In Treating Out of Control Sexual Behavior: Rethinking Sex Addiction by Michael Vigorito and Doug Braun-Harvey, the authors offer an alternative: one that examines the context of sexual behavior—trauma, attachment, self-esteem, cultural stigma—without reducing it to addiction language. Their “Out of Control Sexual Behavior” (OCSB) model focuses on harm reduction, sexual health, and collaborative goal-setting, not moralizing or punishment.

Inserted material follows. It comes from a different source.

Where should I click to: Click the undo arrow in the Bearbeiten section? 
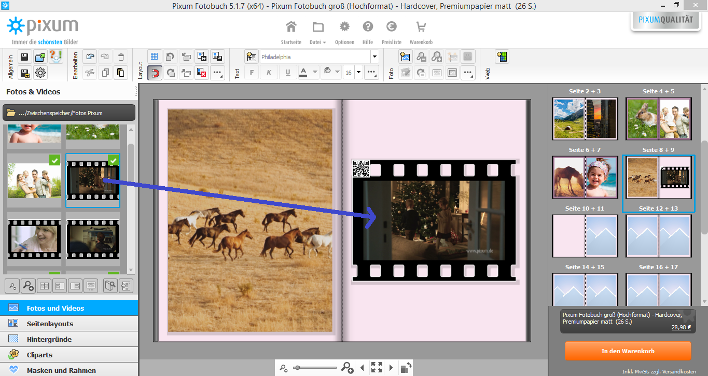click(89, 56)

David Ley, Ph.D., a leading critic of the sex addiction industry, wrote in his book, The Myth of Sex Addiction that this diagnosis often reflects cultural discomfort with sexual behavior—particularly queer behavior—rather than actual dysfunction. Similarly, Marty Klein, Ph.D., has long argued that the sex addiction model suppresses sexual diversity and creates more shame than it resolves.

The Gay CSAT Problem

Some of the greatest harm comes from within our own ranks. Gay male therapists—sometimes from internalized shame—have become CSATs and adopted the model wholesale. It’s a great compelling strategy for young therapists to get a foothold in the therapy community, and tap into widespread feelings of sexual shame and internalized homophobia to attract affluent gay male professional clients who don’t rely on lower-cost or HMO-based therapy practices.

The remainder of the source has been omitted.